Ed Stilley, God and Guitars
Guitars are a thing of measurement and precision. Intonation, tone, expressiveness, color: the artisan strives to craft each instrument to have the best of these nebulous, yet integral qualities. Many luthiers (guitar builders) spend their entire lives learning centuries-old techniques in order to craft the perfect body, perfect neck, every detail of the perfect instrument. Ed Stilley is a luthier. But unlike most luthiers, Ed Stilley never learned the techniques that go into making a guitar. In fact, Ed Stilley doesn’t know the first thing about the tradition, but that doesn’t stop him.
Stilley lives and works as a farmer in Hogscald Hollow, Arkansas. In his spare time, he makes guitars, which he gives away for free. In 1979, while plowing the field, Stilley collapsed. He was convinced he was having a heart attack. As Stilley lay there, he received a message. A vision from God, he claims. God would spare him his life is he began making musical instruments, and gave them away to kids.

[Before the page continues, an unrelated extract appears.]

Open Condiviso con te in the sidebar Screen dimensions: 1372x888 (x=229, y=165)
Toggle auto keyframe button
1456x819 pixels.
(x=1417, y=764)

So, over three decades ago, Ed Stilley started building. Without any knowledge or formal training, he sought about making guitars, dulcimers, violins, and other acoustic instruments the only way he knew how: out of scraps, making everything up as he went along.
Stilley’s guitars are the stuff of legend, memorialized in print for the second time in an anthology photographed and assembled by Timothy Hawley.
“They sound just like they look,” Hawley says of Stilley’s hand-hewn creations, the inner cavity of which is often filled with metal, wire, old saw blades, and a primitive amplifier he termed a “Jangler.”
Hawley’s anthology is called Gifted: The Instruments of Ed Stilley, and his photos, or rather the instruments of Stilley’s he photographed, speak more than words ever could.